In the past, I’ve always just bought instant oatmeal packs. You know, the Quaker flavored kinds you just add boiling water to. They’re quick, filling, and taste good (my personal favorites are the apple cinnamon and cinnamon spice kinds). But the instant packs have a lot of added sugars (and other things) that aren’t particularly fantastic for you, so when I recently bought some old fashioned oats for some cookies I was making (for the record, this was pre-binge eating phase, the cookies were gifts), I figured I could try making some actual oatmeal sans microwave.

I’ve been seeing a lot of recipes on Pinterest and various blogs lately for overnight oats, and they’ve kinda intrigued me. Basically, these recipes involve soaking oats with milk and other ingredients overnight in the refrigerator and then eating it (cold, typically) the next morning. A lot of the recipes include things like chia seeds, which I’ve yet to buy or ever try, Greek yogurt, nuts, and dried fruit. It’s essentially muesli, which I am somewhat obsessed with, so I thought I’d give these overnight oats a try. While plain oatmeal is delicious, this sounded like something different that might even taste better (!).
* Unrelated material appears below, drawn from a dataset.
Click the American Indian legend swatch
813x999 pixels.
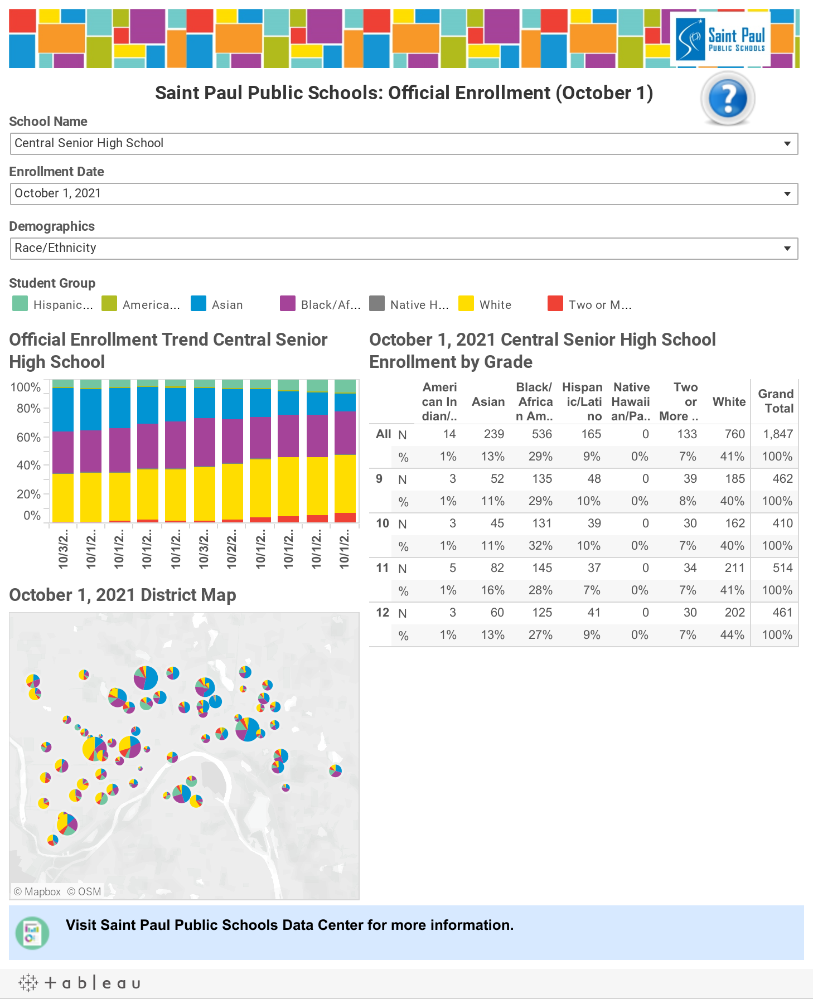click(109, 304)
I stuck with a pretty basic list of ingredients because it’s my first time making overnight oats, and I didn’t want to go too “extreme” quite yet. I also kept the portion size relatively small compared to other recipes that used as much as a cup of dry oats or half a cup of yogurt (one suggested serving of oats is a half cup dry). Because I tend to go to the gym after breakfast, I don’t like eating something that’s going to make me uncomfortably full pre-workout.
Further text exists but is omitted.